Concord fica na região de San Francisco, que tem a maior população afegã dos EUA, cerca de 60 mil pessoas. Só na cidade de San Francisco, com 750 mil habitantes, há sete mesquitas.
"Os integrantes do Taleban são invasores que vieram do Paquistão, e Osama bin Laden não é afegão, é árabe", disse Haji Sarwari, 56, um afegão que vive na Califórnia há 21 anos e também estava na mesquita. Sarwari é um dos 5 milhões que saíram do Afeganistão desde 1979, quando o país foi invadido por tropas soviéticas."Ouvi agora no rádio falarem do mullah Muhammad Omar [líder do Taleban]. Nós, afegãos, nem sabíamos quem era essa pessoa."
A mesquita afegã de Concord fica no piso superior de um prédio de dois andares. É identificada por uma pequena placa, que diz "Centro Islâmico". No térreo, funciona uma loja de roupas mexicanas. O dono, Luís Gomez, contou que, às sextas-feiras (dia santo muçulmano), o movimento é grande no andar de cima. O estacionamento fica cheio e cerca de 80 fiéis lotam a pequena mesquita. "Só que, sexta-feira passada, vieram apenas umas três ou quatro pessoas", diz.

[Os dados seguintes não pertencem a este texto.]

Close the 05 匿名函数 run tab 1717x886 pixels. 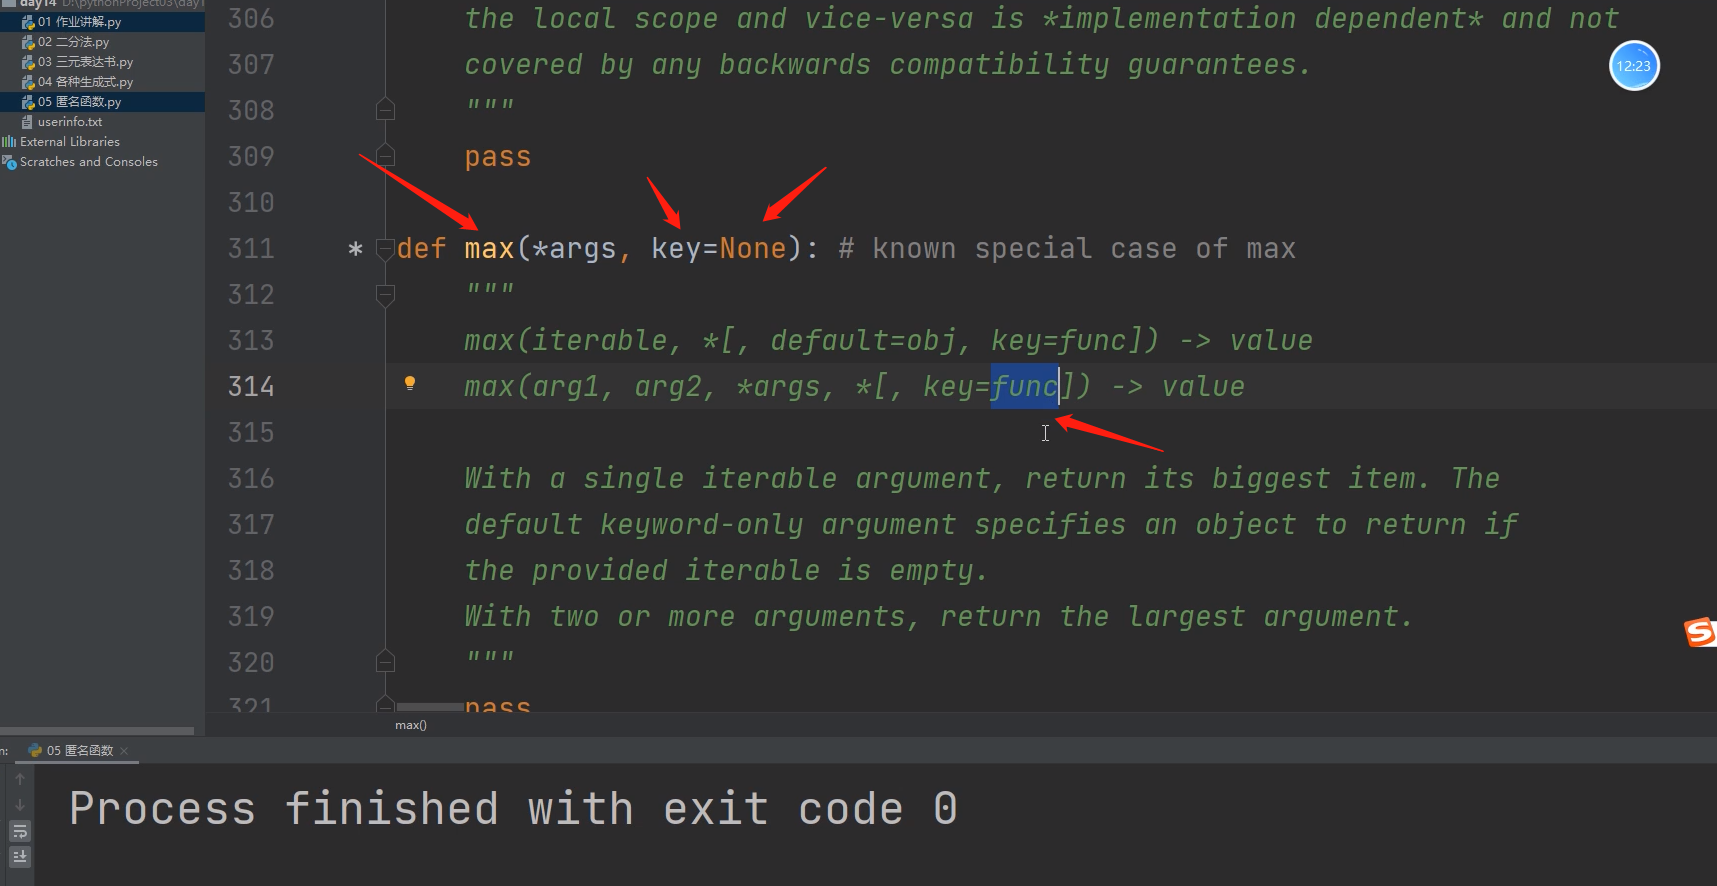[124, 751]
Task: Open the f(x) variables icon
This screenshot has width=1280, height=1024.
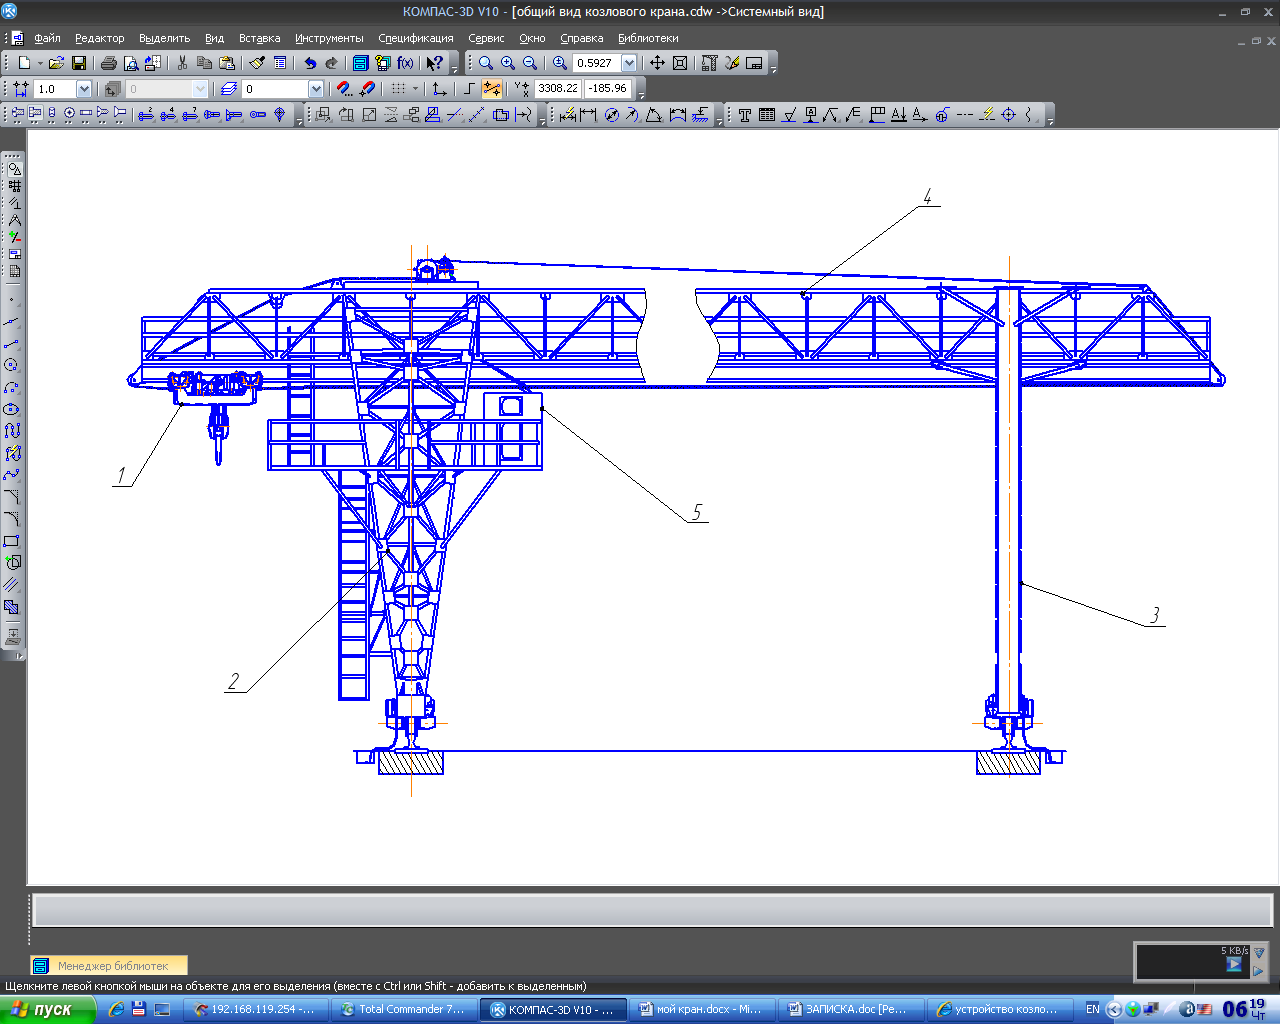Action: (x=405, y=63)
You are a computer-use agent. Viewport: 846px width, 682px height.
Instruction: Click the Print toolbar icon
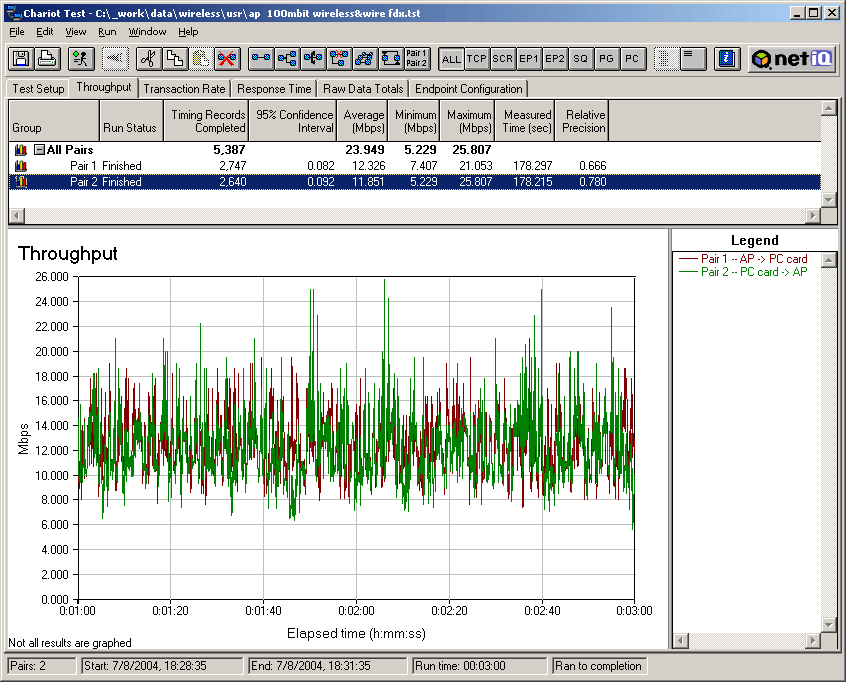[47, 59]
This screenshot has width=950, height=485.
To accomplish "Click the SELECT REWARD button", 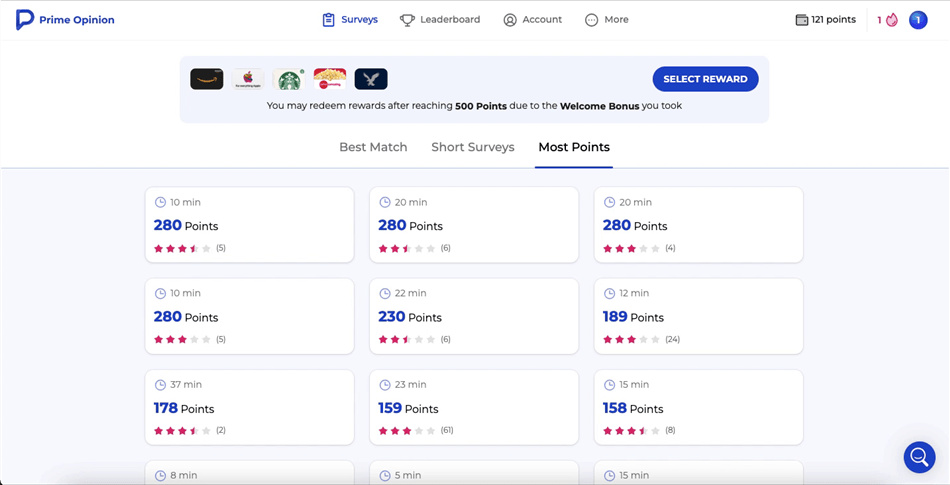I will 705,79.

Gomez afirmou que, na quarta-feira de manhã, um dia depois dos atentados, encontrou diversas garrafas quebradas na porta da loja. "Achei que fosse coisa de bêbados, mas soube depois que, à noite, um pessoal tinha passado atirando coisas na mesquita."
Nada mais sério aconteceu, segundo Ghulam Shaghasi, 42, outro afegão que chegava para as orações. De fato, não havia nenhuma segurança visível e, quando a reportagem da Folha chegou à mesquita, encontrou a porta aberta. Dentro, o imã rezava sozinho. "A polícia veio aqui e deixou um cartão, para ligarmos se alguma coisa acontecesse", disse.
A região em volta da mesquita tem forte presença afegã. Vários afegãos trabalham no comércio, como Beheshat Delery, 18, que chegou aos EUA há oito meses. Ela tem emprego numa lanchonete vizinha à mesquita. "Eu frito batatas, faço saladas, esfrego o chão e lavo o banheiro." Com inglês precário, Beheshat resume a situação em seu país: "No school, no money, no work" (não há dinheiro, escola ou trabalho).
Na mesquita são 18h, e o imã pede que o repórter saia porque as orações vão começar. Ghulam Shaghasi acompanha até a porta e se despede em tom de apelo: "Se os EUA quiserem, eles acham Bin Laden e o trazem para ser julgado. Não precisam jogar bombas sobre pessoas inocentes."